8 October 2020
Sergei Krivenko, member of the Moscow Helsinki Group and co-ordinator of the “Citizen and Army” public initiative, in conversation with Igor Bukker, explains how coronavirus will affect the spring and autumn drafts, what grounds for deferment there are, and whether the Russian army can fully transition to a contract basis.
The Army is for the Healthy
How does the autumnal draft work in the context of coronavirus?
It has only just started, so it’s too early to draw meaningful conclusions. But we can look at the spring draft, during which the military took the epidemic into account. They delayed the start of the spring call-up by a month. By law, in Russia it begins on 1st April and continues until 15th July. But local military conscription commissions in each region can conscript at any time. The draft in spring of 2020 began at the beginning of May and continued until the middle of July, by which time they had the necessary number, having organised epidemiological measures.
In the military conscription commissions, they tried to reduce the load of call-ups – they made the schedule clearer and they disinfected. Reinforcements were placed into quarantine for two weeks and then integrated into the army. But the main danger is in the fact that conscription commissions call in many times more people than just those entering the army – young people need to be re-registered or given deferrals. In Moscow, 6,000 people join the army, but between 40-50,000 are called up. Young people coming to the recruitment office can catch COVID-19 and take it home to their families. There have been COVID-19 infections in the army, but as the military sphere has been quite closed for the past few years, there’s no objective information about this available.
So who isn’t getting called-up to the military in the spring and autumn drafts?

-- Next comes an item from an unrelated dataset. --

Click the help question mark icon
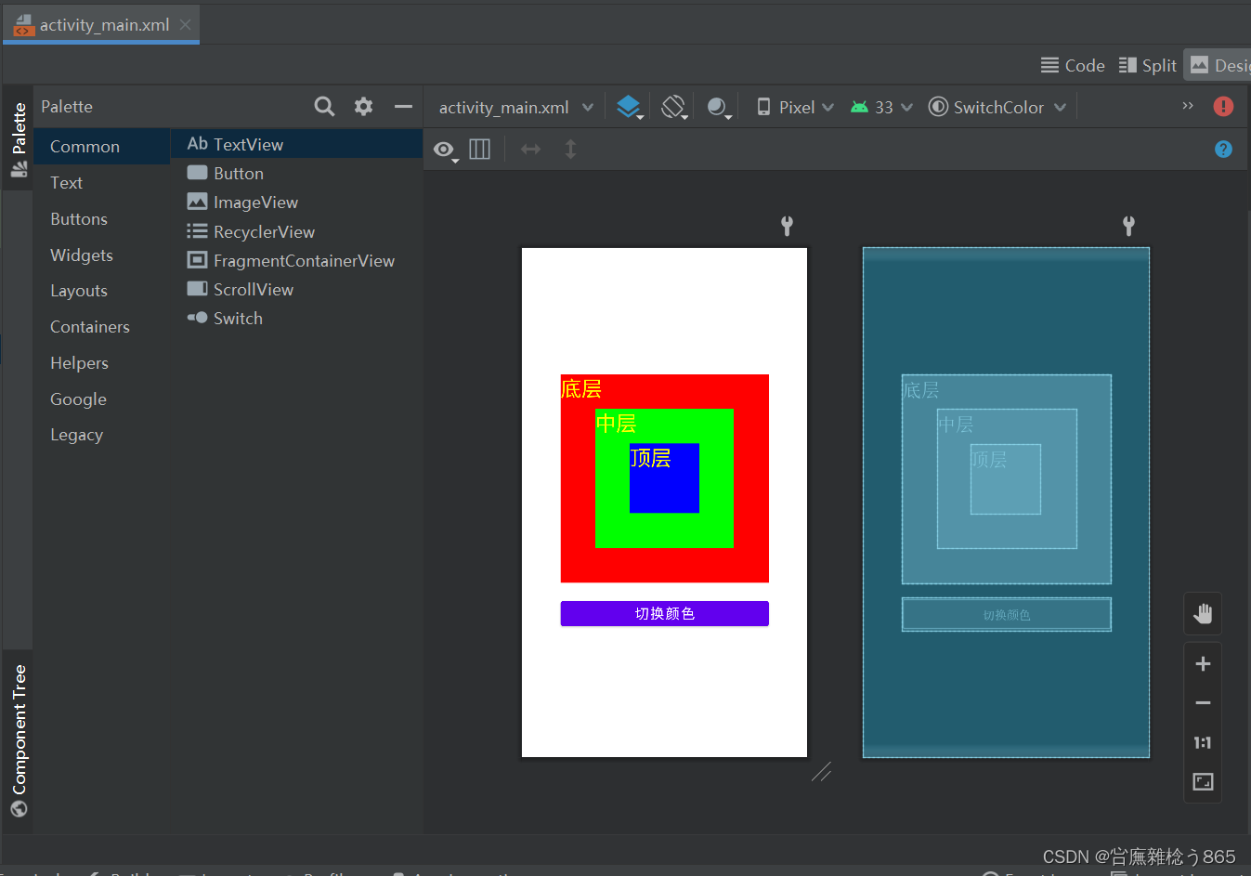This screenshot has height=876, width=1251. pyautogui.click(x=1223, y=149)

That’s not how it works here. There’s a law in Russia about military conscription, the main part of which was passed in 1998 when there were democratic groups of deputies in the Duma. It contains all grounds for deferral, the procedure of drafting, and a powerful instrument for the protection of conscripts’ rights. If a young person disagrees with the decision of the local conscription commission, he has the right to complain to a higher commision in the region or go to court. For that time, all conscriptions are suspended. There are three grounds for deferral: social, educational, and other, such as parental relations, for example. There has been a law about alternative civil service since 1994 – any young person has the right to civil rather than military service, for philosophical, pacifist or religious reasons.

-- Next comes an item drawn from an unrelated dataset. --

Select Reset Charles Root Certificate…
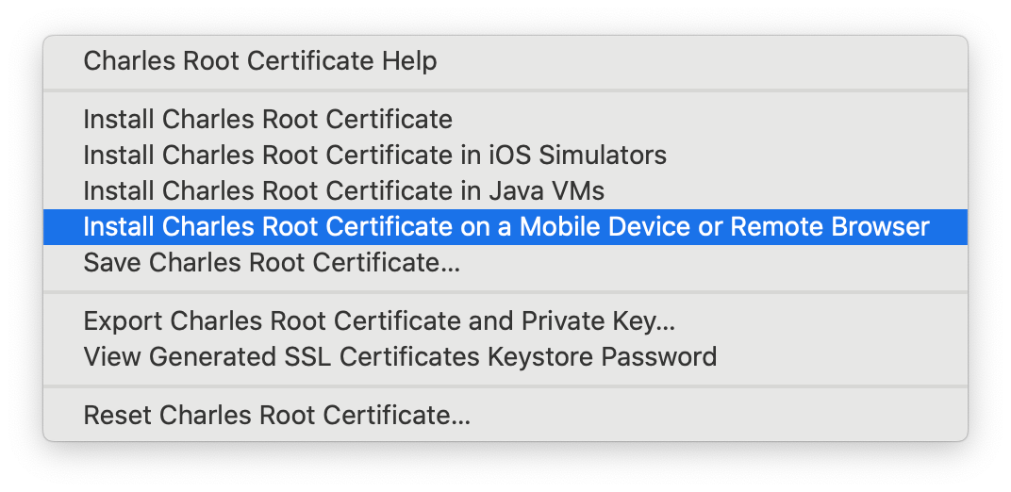 506,416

What about young people who have had COVID-19?
There’s little information on this. Anyone who’s been ill is probably deferred – the army only conscripts those who are in good health. In Russia there’s a list of illnesses which cancel conscription. The standards for health are much higher for the army than for civil service.
Men with severe flat feet are not conscripted into the army. In civilian life, a man with flat feet lives his life. He can wear orthopaedic shoes and sit down on a bench when he is tired. But he is unfit for the army, because it puts a lot of physical stress on the feet.
Where can you go for advice if you have a question about the autumn draft?
There is a lot of information online: brochures on the rights of conscripts, a list of illnesses with comments. There are human rights organisations that provide free advice. There are lawyers and military legal centres that provide paid advice. There is the military prosecutor’s office, which oversees the military conscription centres and to where complaints should be addressed. And each region has a higher draft board.
The humanisation of military service
Are conscripts mostly serving in their own region now? Or are they serving in different places, as before?
They really did used to be sent all over the country. There was a military reform towards the end of 2008–2012, when Serdiukov was defence minister (many had mixed feelings about him). One of its essential features was the humanisation of military service:
- reducing the period of service from two years to one;
- deciding that a conscript should serve in his own region. But it is the military conscription centre that decides. So, a conscript from the Urals could also serve in Western Siberia;
- changing the nature of compulsory military service: now, contracts are used.
Soldiers are called up to acquire a specialism, personal skills. And the boys who continue their contracts are recruited. Compulsory military service is not the backbone of the army as it was in the Soviet Union. It has become secondary to contracts.
Little by little, the army is continuing to switch to a contract-based system. Every year, there are fewer young men conscripted into military service.
But it was recently reported that the Russian army is not yet in a position to switch to a contract system completely.
Experts have been debating this for twenty years already. According to a number of experts, the army could have switched a long time ago. It has the money; it just needs to do it. A federally-funded programme was approved in 2004 to switch to a contract-based system, then it was extended. The Ministry of Defence and other agencies were allocated additional funds by the government. But the Ministry of Defence was unable to switch to a contract-based system so quickly. Some agencies were able to. Border troops have switched completely to a contract-based system, but they are under the command of the FSB.
The Ministry of Defence is delaying the process. It failed to set up recruitment centres separate from compulsory conscription or work with contract soldiers in the early stages, so the draft became the main supply chain for contract soldiers, and the Ministry of Defence is unwilling to give that up.